Social media accounts are valuable because they serve as gateways to additional data a criminal can harvest, increasing the value of “real” accounts to spammers. RAND found hacked accounts can be worth anywhere from $16 to $325+ depending on the account type.
Even spam Twitter accounts are worth five times the value of a spam Yahoo account, according to the RAND report’s citation The Role of the Underground Market in Twitter Spam and Abuse [PDF].
Massive data breaches such as the recent Target attack are largely responsible for the decreased credit card sale value to criminal data dealers, which RAND says is hackonomics at work:
Immediately after a large breach, freshly acquired credit cards command a higher price — as there is greater possibility for the credit cards to still be active.
But after time, prices fall because the market becomes flooded — e.g., the Target case (Kirk, 2014) — leveling off as the data becomes stale, or if there has been significant time since the last breach.

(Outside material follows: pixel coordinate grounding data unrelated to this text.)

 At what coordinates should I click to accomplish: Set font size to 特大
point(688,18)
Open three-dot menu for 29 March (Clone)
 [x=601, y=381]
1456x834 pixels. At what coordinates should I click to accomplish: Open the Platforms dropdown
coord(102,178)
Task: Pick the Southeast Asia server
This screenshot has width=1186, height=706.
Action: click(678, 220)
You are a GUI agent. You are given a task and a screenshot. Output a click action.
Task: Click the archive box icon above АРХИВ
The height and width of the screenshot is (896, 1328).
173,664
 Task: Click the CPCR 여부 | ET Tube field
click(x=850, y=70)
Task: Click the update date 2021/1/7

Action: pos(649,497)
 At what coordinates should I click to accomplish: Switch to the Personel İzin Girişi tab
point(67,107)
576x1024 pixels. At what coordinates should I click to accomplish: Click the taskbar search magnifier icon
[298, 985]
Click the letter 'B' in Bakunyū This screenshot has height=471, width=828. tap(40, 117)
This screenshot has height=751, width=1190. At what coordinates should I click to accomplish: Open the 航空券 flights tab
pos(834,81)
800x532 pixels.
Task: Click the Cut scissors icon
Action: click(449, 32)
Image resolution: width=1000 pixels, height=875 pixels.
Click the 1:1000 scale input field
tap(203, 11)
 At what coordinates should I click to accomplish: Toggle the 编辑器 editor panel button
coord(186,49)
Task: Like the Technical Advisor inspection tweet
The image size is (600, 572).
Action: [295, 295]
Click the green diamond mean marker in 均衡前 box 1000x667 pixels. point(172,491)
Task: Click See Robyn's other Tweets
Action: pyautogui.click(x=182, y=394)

To protect against exploitation of social media accounts, Michael Callahan of Juniper Networks told ZDNet that users should take the usual precautions including password variety across different sites, not clicking on strange or unexpected links and monitoring accounts closely for fraud. ZDNet added that users should also review accounts attached to their social media accounts:
Many of us have allowed any number of apps to connect to our social media accounts. Quickly check the apps in each social media account, and remove any that are not in use.
These apps have a lot of permissions to access our account’s information and functions, some they need, and many they don’t. These apps are often built quickly, and usually have terrible security. In addition, apps get sold, and get hacked — so you may not know what’s going on with all those apps.
The RAND study found there will be more activity in “darknets,” more checking and vetting of participants, more use of crypto-currencies such as Bitcoin, greater anonymity capabilities in malware, and more attention to encrypting and protecting communications and transactions.
Helped by such markets, the ability to attack will likely outpace the ability to defend: “Hyper-connectivity will create more points of presence for attack and exploitation so that crime increasingly will have a networked or cyber component, creating a wider range of opportunities for black markets. Exploitations of social networks and mobile devices will continue to grow. There will be more hacking-for-hire, as-a-service offerings and cybercrime brokers.”
Other key findings include:
- The cyber black market has evolved from a varied landscape of discrete, ad hoc individuals into a network of highly organized groups, often connected with traditional crime groups (e.g., drug cartels, mafias, terrorist cells) and nation-states.
- The cyber black market does not differ much from a traditional market or other typical criminal enterprises; participants communicate through various channels, place their orders, and get products.
- Its evolution mirrors the normal evolution of markets with both innovation and growth.
- For many, the cyber black market can be more profitable than the illegal drug trade.
Markets for Cybercrime Tools and Stolen Data: Hacker’s Bazaar is the first in a series of reports commissioned by Juniper Networks. As ZDNet points out, RAND’s report is not without its criticisms. “While RAND accessed experts within law enforcement (as well as other handpicked experts), the report didn’t appear to be able to include equally the other side of that equation — criminal hackers, their fences, and most importantly, the buyers.”